When "The Sopranos" hit the small screen in 1999, there wasn't a leading character on television to compare to troubled patriarch Tony Soprano. Sure, the big screen had long since made room for complex antiheroes. Heck, Robert De Niro, Al Pacino, Clint Eastwood crafted careers by bringing those types to life. But TV is different.
Viewers develop long-term relationships with the familiar faces on weekly dramas. Audiences were used to cheering for the good guys they knew and loved and waiting for the baddies to finally get what was coming to them. So why would they tune in to see a lead like Tony Soprano?
Because of an actor like James Gandolfini.
It would have been easy to play Tony bigger than life -- he was a bigger than life character. He was equal parts tough guy, wise guy, ruthless killer and devoted father, flawed husband and struggling soul. That's what made him a tough sell. But Gandolfini somehow balanced the exaggeration that was inherent to the world of a crime boss with the mundane, every-man existence behind it. Sure, he cracked open a few heads, but he also fed the ducks that called his pool home. He was quick on the trigger, but he was also a hit around the barbecue.
"The decent part of Tony, the part that stood in for the tragically wasted human potential Dr. Melfi kept trying to tease out and embrace, came from Gandolfini," New York Magazine writer Matt Zoller Seitz wrote shortly after the actor's death. "His humanity shone through Tony's rotten fa?ade. When people said they sensed good in Tony, it was Gandolfini they sensed."
Gandolfini made Tony real. He made the unlikable, likable.
"I once asked ('Sopranos' creator) David Chase what did it (mean) to find Gandolfini, and he looked at me as though I was crazy," GQ writer and author of "Difficult Men" Brett Martin told TODAY. "He said, 'It meant everything.' What he brought to that role, the depth and the humanity and the kind of soulfulness, as well as the ugliness and the anger. It changed television forever, really."
Gandolfini's appealing portrayal of a gritty, unappealing guy ushered in the era of the modern TV antihero. The bad guys, the morally ambiguous guys, the not-your-typical-leading-man guys -- their time had finally come.
But not just on television. As New York Times' TV writer Bill Carter noted on TODAY Thursday, he also changed it for film actors. "The centerpoint of drama moved from movies to television after 'The Sopranos,' and great actors said, 'I can do TV now, because look what this guy is doing,'" he said. "He was dominating the whole dramatic field."

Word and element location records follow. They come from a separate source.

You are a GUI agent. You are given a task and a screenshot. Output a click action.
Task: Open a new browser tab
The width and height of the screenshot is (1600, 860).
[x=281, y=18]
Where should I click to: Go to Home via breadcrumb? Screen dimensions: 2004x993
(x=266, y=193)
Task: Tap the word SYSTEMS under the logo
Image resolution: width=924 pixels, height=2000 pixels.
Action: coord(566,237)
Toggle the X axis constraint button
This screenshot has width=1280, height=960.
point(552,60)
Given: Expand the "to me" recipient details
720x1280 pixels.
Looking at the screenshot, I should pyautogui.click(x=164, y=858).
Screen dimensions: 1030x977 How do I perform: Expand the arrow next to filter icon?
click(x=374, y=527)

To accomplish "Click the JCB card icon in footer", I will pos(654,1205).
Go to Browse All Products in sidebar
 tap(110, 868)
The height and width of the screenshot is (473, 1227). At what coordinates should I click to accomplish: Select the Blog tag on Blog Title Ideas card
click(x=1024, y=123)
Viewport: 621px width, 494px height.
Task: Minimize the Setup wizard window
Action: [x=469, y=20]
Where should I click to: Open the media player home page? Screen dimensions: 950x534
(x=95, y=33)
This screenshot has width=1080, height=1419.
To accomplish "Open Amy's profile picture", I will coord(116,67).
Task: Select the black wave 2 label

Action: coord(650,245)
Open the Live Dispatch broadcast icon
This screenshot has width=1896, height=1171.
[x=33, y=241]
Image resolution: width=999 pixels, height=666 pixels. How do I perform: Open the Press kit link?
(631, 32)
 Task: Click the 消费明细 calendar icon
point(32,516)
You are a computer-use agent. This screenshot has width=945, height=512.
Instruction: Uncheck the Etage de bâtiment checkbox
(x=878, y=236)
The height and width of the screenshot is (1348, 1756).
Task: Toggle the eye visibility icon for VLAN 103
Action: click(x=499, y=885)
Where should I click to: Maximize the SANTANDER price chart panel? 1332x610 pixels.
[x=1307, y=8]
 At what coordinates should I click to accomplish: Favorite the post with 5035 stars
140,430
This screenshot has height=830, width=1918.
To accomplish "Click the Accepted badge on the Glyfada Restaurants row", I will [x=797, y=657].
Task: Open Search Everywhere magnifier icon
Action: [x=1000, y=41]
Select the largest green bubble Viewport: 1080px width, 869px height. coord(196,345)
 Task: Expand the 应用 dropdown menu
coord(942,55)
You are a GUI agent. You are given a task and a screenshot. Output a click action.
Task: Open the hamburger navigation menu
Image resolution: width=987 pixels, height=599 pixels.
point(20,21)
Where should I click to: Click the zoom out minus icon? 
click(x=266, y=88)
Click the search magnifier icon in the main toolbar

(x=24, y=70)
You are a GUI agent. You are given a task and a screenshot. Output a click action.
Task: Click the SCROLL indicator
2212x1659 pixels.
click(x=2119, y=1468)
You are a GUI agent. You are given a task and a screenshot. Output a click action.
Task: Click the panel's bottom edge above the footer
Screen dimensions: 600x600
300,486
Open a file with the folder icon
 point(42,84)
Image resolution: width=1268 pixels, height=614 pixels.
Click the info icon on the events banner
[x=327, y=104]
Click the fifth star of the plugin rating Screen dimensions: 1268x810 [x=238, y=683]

Which means there are plenty of actors from all over Hollywood who owe a debt of gratitude to Gandolfini. If viewers hadn't connected to his portrayal of Tony Soprano, would they have even had the chance to connect to Michael C. Hall's portrayal of Dexter Morgan in "Dexter"? The serial killer with a moral compass may seem miles away from the mobster, but both characters possess a strong sense of right and wrong, as well as a taste for bloody business. Tony came first. He was the test. In passing the test, Gandolfini made way for Hall and many others.
Jon Hamm's downward spiral as Don Draper on "Mad Men" is often Tony-esque, especially in the way he can hop from his mistress's arms to his marital bed without a moment's regret. Bryan Cranston's far darker descent as Walter White on "Breaking Bad" sees a basically good -- or at-one-time good -- man find a way to justify death and destruction, just as Tony did again and again. And Michael Chiklis' brutal-with-cause Vic Mackey on "The Shield" shared Tony's satisfaction in "convincing" an enemy to divulge hidden information.
They all benefitted from the ground Gandolfini broke -- as do audiences, who get to enjoy some of the most complex characters to ever grace the small screen.